• [Written tasks]:
A – List every telecast enhancement named in the hockey announcement below as the League's new features for bringing viewers closer to the ice.
B – Write out the part of the hockey announcement below that starts with "NHL Fans Will" and goes on through "the new season.".
C – Translate this sentence from the hockey announcement below into Spanish: "These games will air consistently on Monday and Tuesday nights and be exclusive to the network."

# NHL Goes too OLN



## tdti1 (Jul 5, 2005)

NHL Fans Will Experience a Whole New Game on OLN
STAMFORD, Conn. and NEW YORK, Aug 18, 2005 /PRNewswire via COMTEX/ -- OLN, a television leader in action and adventure sports, and the National Hockey League (NHL) today announced that OLN will be the new national cable television home for the NHL.

Under the terms of the multi-year agreement, OLN will televise at least 58 regular-season games. These games will air consistently on Monday and Tuesday nights and be exclusive to the network. OLN will carry the NHL All-Star Game exclusively in the US and will provide wall-to-wall coverage throughout the Stanley Cup Playoffs, including exclusive Conference Finals action and the first two games of the Stanley Cup Final. OLN will kick off NHL coverage beginning with the Rangers-Flyers matchup October 5, the first day of the new season.

OLN and the NHL will bring television viewers closer to the ice by leveraging the League's new telecast enhancements - increased behind-the- scenes access, microphones on the players and coaches, netcams and in-game interviews.

The partnership between OLN, Comcast and the NHL will redefine the sport for hockey viewers. More action on video on demand (VOD), in HDTV and online will create an experience like never before, including:

VOD game highlights and library footage of hockey's greatest moments with full fast-forward, rewind and replay capability; 
HDTV game coverage in a crisper, faster-moving, more exciting game for hockey fans every week;M 
Online streaming of two live games per night (subject to local blackout), broadband highlights, commentary, and library footage; 
Round-the-clock coverage on the NHL Network, to be launched in the US in the future; and 
Comcast will have the ability to carry and/or syndicate additional games on Comcast's regional sports networks where it has the consent of the local team and team's rights holder. 
"We are entering into a great partnership with the NHL. Hockey is excellent, exclusive programming for OLN and will be a marquee sport for the network. We are proud to be the new national television home of the NHL when the puck drops on October 5," said OLN President Gavin Harvey. "Adding hockey to our lineup when the NHL returns to the ice with a fresh season, new energy, new players and a new attitude adds tremendous value to OLN and builds upon the momentum of our other premier sports programming like the America's Cup and The Tour de France."

"We recognize and appreciate that Comcast is making a tremendous investment in the NHL and that hockey will be a priority on OLN," NHL Commissioner Gary Bettman said. "This multifaceted partnership with OLN and Comcast creates exciting opportunities for our fans and for us, and we look forward to a terrific relationship in the years ahead."

• [Dataset content]:

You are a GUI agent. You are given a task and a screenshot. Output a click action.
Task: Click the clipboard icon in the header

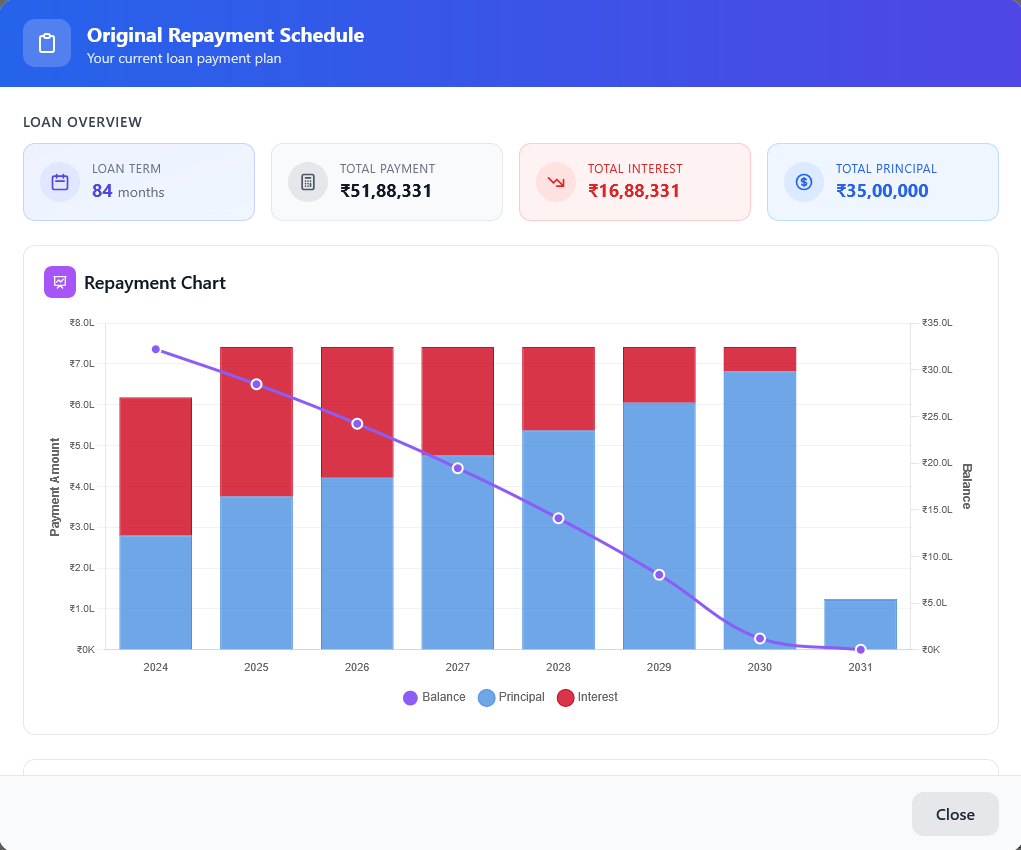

• [Solutions to the exercise]:
A –
- Increased behind-the-scenes access
- Microphones on the players and coaches
- Netcams
- In-game interviews

B –
NHL Fans Will Experience a Whole New Game on OLN
STAMFORD, Conn. and NEW YORK, Aug 18, 2005 /PRNewswire via COMTEX/ -- OLN, a television leader in action and adventure sports, and the National Hockey League (NHL) today announced that OLN will be the new national cable television home for the NHL.

Under the terms of the multi-year agreement, OLN will televise at least 58 regular-season games. These games will air consistently on Monday and Tuesday nights and be exclusive to the network. OLN will carry the NHL All-Star Game exclusively in the US and will provide wall-to-wall coverage throughout the Stanley Cup Playoffs, including exclusive Conference Finals action and the first two games of the Stanley Cup Final. OLN will kick off NHL coverage beginning with the Rangers-Flyers matchup October 5, the first day of the new season.

C – Estos partidos se transmitirán regularmente los lunes y martes por la noche y serán exclusivos de la cadena.